Still, shouldn’t the true “professional” norm be saying you don’t like somebody’s work without doing backflips to disguise their identity? I feel sort of the same way about the maxim that one ought not respond to or even acknowledge the existence of negative book reviews. For non-fiction writers, at least, if you wrote a book that makes an argument, shouldn’t you feel free to continue that argument out in the world?
There shouldn’t be any positive obligation to respond, of course, and it’s also true that many negative reviews of books are in fact negative reviews of the people the critic imagines the authors to be, in which case there’s hardly any kind of useful back and forth possible. But I do feel like it would be a “healthier” book world if the professional norm weren’t so weighted against response.
Of course there’s another reason to keep things fuzzy. In my case there is a real book critic whose work I think is mostly not good—Alexandra Jacobs—who writes for a real newspaper—The New York Times. And I was recording a podcast and was describing a mode of book reviewing I don’t really like in vague terms and then thought—why am I doing this? I should just like, say her name as one critic whose work I don’t like much and make a joke about how now I can’t write for their book review section now or something. Otherwise I’m just being weird.

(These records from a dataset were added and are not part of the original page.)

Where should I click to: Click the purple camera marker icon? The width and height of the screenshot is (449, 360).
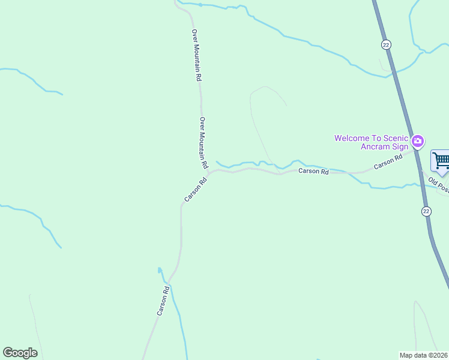[418, 142]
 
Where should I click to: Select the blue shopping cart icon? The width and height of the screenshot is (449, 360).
[441, 161]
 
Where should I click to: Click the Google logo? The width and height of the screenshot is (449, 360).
[20, 353]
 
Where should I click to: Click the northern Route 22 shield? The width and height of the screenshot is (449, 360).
[386, 45]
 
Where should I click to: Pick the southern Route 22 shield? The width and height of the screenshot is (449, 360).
[426, 211]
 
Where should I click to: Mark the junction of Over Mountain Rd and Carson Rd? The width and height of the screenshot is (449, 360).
[208, 172]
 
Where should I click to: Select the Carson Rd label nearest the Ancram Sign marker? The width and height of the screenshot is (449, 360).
[388, 162]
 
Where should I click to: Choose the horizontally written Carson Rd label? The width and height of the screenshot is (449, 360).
[314, 172]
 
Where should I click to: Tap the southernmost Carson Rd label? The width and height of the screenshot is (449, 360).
[163, 301]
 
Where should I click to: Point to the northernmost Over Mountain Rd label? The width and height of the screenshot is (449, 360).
[196, 55]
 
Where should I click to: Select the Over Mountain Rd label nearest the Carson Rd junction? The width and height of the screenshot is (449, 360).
[203, 142]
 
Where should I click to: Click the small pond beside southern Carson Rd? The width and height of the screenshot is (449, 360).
[160, 271]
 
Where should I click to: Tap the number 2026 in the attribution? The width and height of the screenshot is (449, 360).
[441, 355]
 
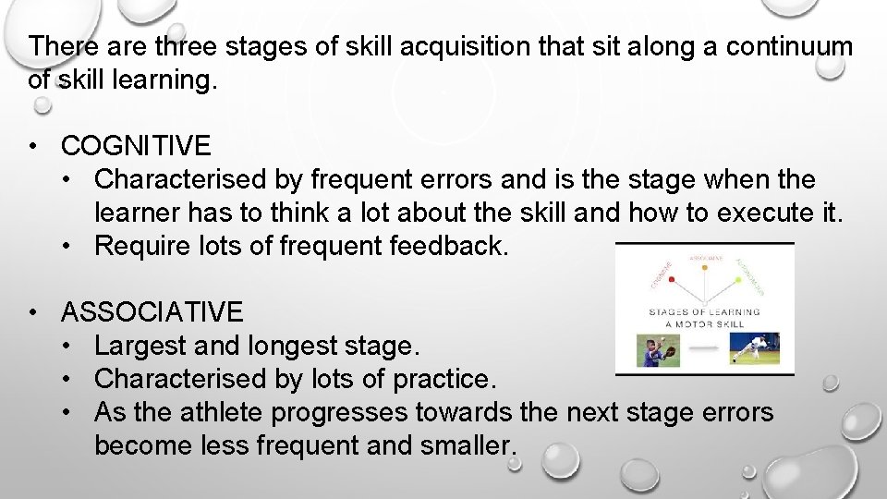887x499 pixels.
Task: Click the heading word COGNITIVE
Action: coord(136,146)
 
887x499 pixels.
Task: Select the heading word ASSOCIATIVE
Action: coord(152,312)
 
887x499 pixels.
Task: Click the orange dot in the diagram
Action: coord(704,269)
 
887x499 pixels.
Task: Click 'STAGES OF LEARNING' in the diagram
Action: coord(704,312)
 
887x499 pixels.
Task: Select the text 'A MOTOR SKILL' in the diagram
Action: coord(704,324)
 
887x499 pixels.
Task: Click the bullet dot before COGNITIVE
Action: coord(33,146)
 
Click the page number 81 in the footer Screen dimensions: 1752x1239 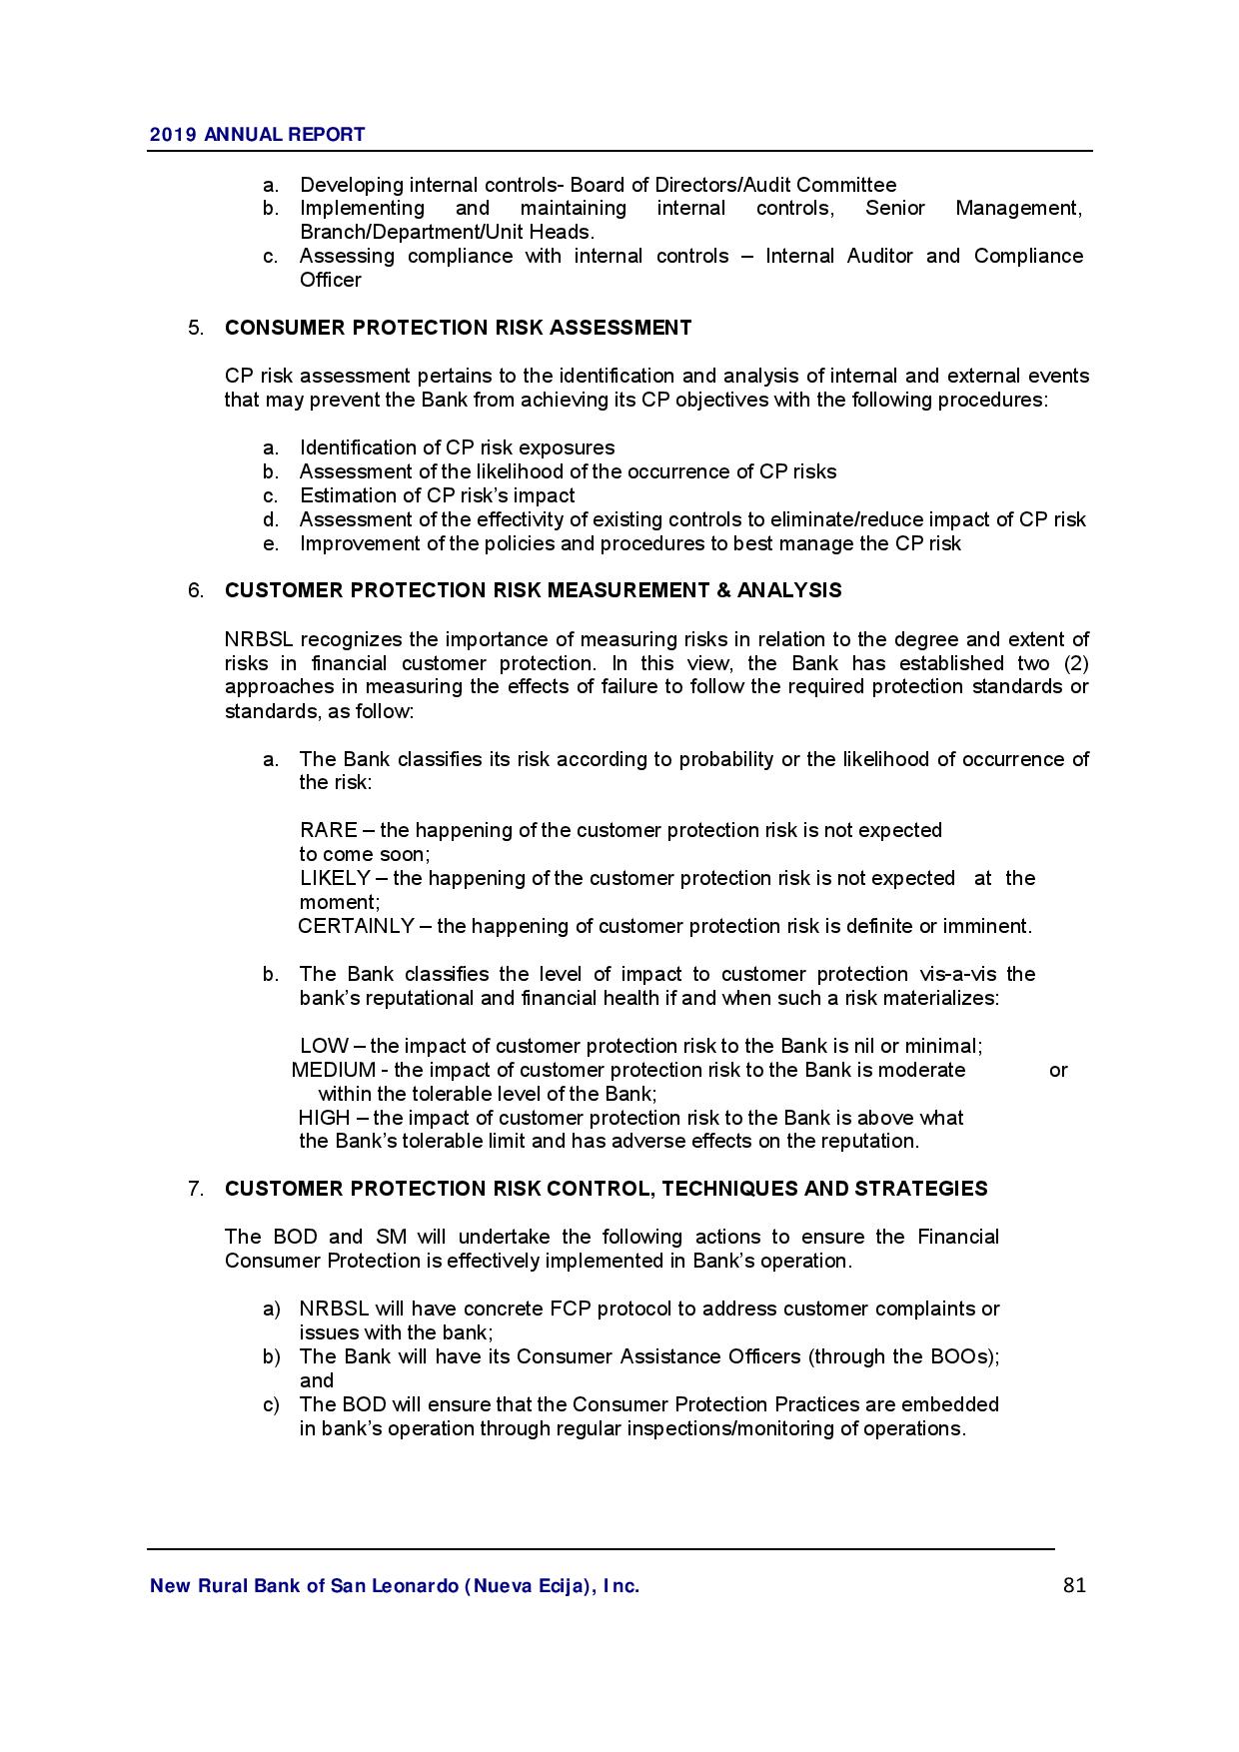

So I did, and I supplied an example of a review of hers I thought wasn’t good, but then it turned out… somebody else wrote that review! Totally different person. If I’d been vague this never would have happened! So, learn from my mistakes. Never specify! I guess that’s the moral here… in the end we (I) follow these rules mostly because we (I) are stupid.
This is one of those professional norms that I think a lot of working class folks are completely unaware of...personally I've named names fairly frequently in my criticism, and only became aware in recent years that this is something that Isn't Done
This is a great post. I personally have been trying to be more specific and when writing about stuff I dislike, I increasingly try to give examples of the actual thing that bothers me. It's something that it's hard to do when you're writing for a journal, because editors push back on that kind of thing. But when I'm writing for Substack it's just a function of how much heat I want to take, and whether this particular reference will be distracting.